Back in Hornsbury, I didn't feel the need to check my emails until the second morning after my return. When I opened my inbox, I found five emails from Anna. I started with the most recent one, in which she asked me to ignore her earlier emails, hoped I'd had a great time with my grandparents, and told me not to break up with her. Puzzled, I went back through the earlier messages. I don't think I ever read the third and fourth in their entirety. It was too much, the outpour. She was asking me to stay with her, and she was repeating it, and I was reading it again and again, and I was no longer paying attention, and I was thinking of us broken up. I closed the browser, left my desk and went for a walk. And I went to bed with my sword and sorcerer book, finishing it the next morning. Then I watched a movie, called Jeffrey and talked about nothing in particular. It was the next day I called her: our conversation didn't flow. We met in a park – I had no plan in mind, but when I saw her, it was there, in her already wide eyes, in the head she didn't dare raise, in the way she flinched when I asked her how she was. With a misplaced sort of sympathy, I understood that, to her, the relationship was already dead. Much like I'd accepted her hand on my thigh, I accepted her expression then.
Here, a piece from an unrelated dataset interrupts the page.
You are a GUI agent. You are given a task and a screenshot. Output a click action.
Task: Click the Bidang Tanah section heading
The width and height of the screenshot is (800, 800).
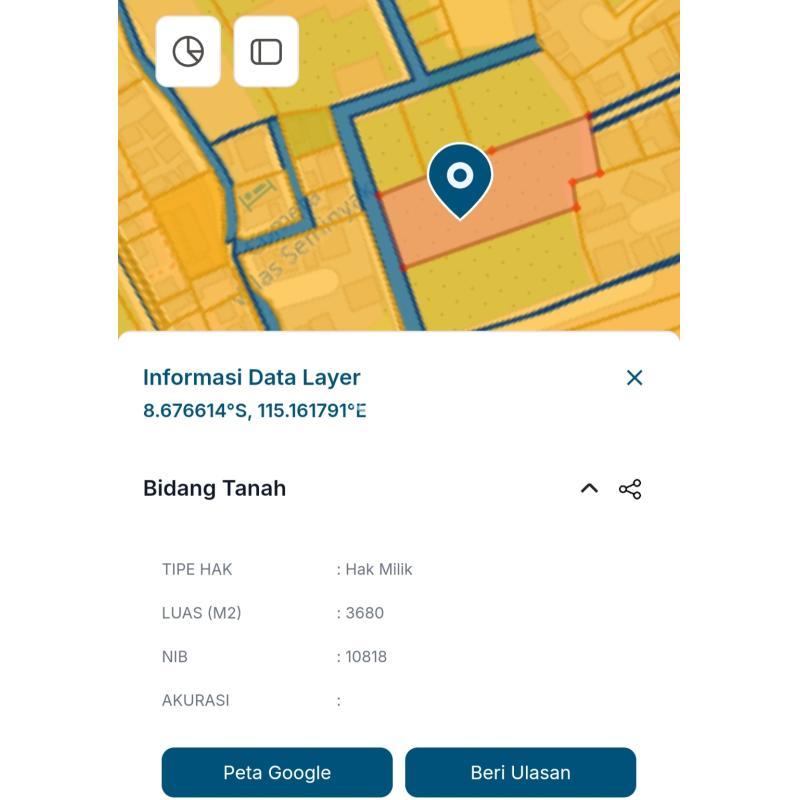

‘It's a pity,' I told her, and she seemed relieved. Everything we said after that took the break-up as a given, and I felt like we'd done the right thing.

It didn't have to make sense.

My days split between video games and a series of novels, the holidays dragged on. When school resumed, I was expecting a return to normal, if not in our intimacy, at least in our preceding friendship. Instead, she ignored me in the halls. She organised gatherings with my friends without inviting me. She went as far as to install her friend Laura in my old physics seat. When I challenged her over it, she looked away, pointing me towards Laura. Telling me I could take her seat, Laura's mannerisms mimicked Anna's in their disdain.